Он невольно оглянулся на адъютанта.
– Извините, генерал, – перебил его Кутузов и тоже поворотился к князю Андрею. – Вот что, мой любезный, возьми ты все донесения от наших лазутчиков у Козловского. Вот два письма от графа Ностица, вот письмо от его высочества эрцгерцога Фердинанда, вот еще, – сказал он, подавая ему несколько бумаг. – И из всего этого чистенько, на французском языке, составь mеmorandum, записочку, для видимости всех тех известий, которые мы о действиях австрийской армии имели. Ну, так то, и представь его превосходительству.
Князь Андрей наклонил голову в знак того, что понял с первых слов не только то, что было сказано, но и то, что желал бы сказать ему Кутузов. Он собрал бумаги, и, отдав общий поклон, тихо шагая по ковру, вышел в приемную.
Несмотря на то, что еще не много времени прошло с тех пор, как князь Андрей оставил Россию, он много изменился за это время. В выражении его лица, в движениях, в походке почти не было заметно прежнего притворства, усталости и лени; он имел вид человека, не имеющего времени думать о впечатлении, какое он производит на других, и занятого делом приятным и интересным. Лицо его выражало больше довольства собой и окружающими; улыбка и взгляд его были веселее и привлекательнее.
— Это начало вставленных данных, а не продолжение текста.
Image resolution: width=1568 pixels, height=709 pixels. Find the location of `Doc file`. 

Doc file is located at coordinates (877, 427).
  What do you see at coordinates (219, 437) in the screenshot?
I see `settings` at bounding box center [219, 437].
Кутузов, которого он догнал еще в Польше, принял его очень ласково, обещал ему не забывать его, отличал от других адъютантов, брал с собою в Вену и давал более серьезные поручения. Из Вены Кутузов писал своему старому товарищу, отцу князя Андрея:
«Ваш сын, – писал он, – надежду подает быть офицером, из ряду выходящим по своим занятиям, твердости и исполнительности. Я считаю себя счастливым, имея под рукой такого подчиненного».
В штабе Кутузова, между товарищами сослуживцами и вообще в армии князь Андрей, так же как и в петербургском обществе, имел две совершенно противоположные репутации.
Одни, меньшая часть, признавали князя Андрея чем то особенным от себя и от всех других людей, ожидали от него больших успехов, слушали его, восхищались им и подражали ему; и с этими людьми князь Андрей был прост и приятен. Другие, большинство, не любили князя Андрея, считали его надутым, холодным и неприятным человеком. Но с этими людьми князь Андрей умел поставить себя так, что его уважали и даже боялись.
Выйдя в приемную из кабинета Кутузова, князь Андрей с бумагами подошел к товарищу,дежурному адъютанту Козловскому, который с книгой сидел у окна.
– Ну, что, князь? – спросил Козловский.
– Приказано составить записку, почему нейдем вперед.
– А почему?
Князь Андрей пожал плечами.
– Нет известия от Мака? – спросил Козловский.
– Нет.
– Ежели бы правда, что он разбит, так пришло бы известие.
– Вероятно, – сказал князь Андрей и направился к выходной двери; но в то же время навстречу ему, хлопнув дверью, быстро вошел в приемную высокий, очевидно приезжий, австрийский генерал в сюртуке, с повязанною черным платком головой и с орденом Марии Терезии на шее. Князь Андрей остановился.
– Генерал аншеф Кутузов? – быстро проговорил приезжий генерал с резким немецким выговором, оглядываясь на обе стороны и без остановки проходя к двери кабинета.
– Генерал аншеф занят, – сказал Козловский, торопливо подходя к неизвестному генералу и загораживая ему дорогу от двери. – Как прикажете доложить?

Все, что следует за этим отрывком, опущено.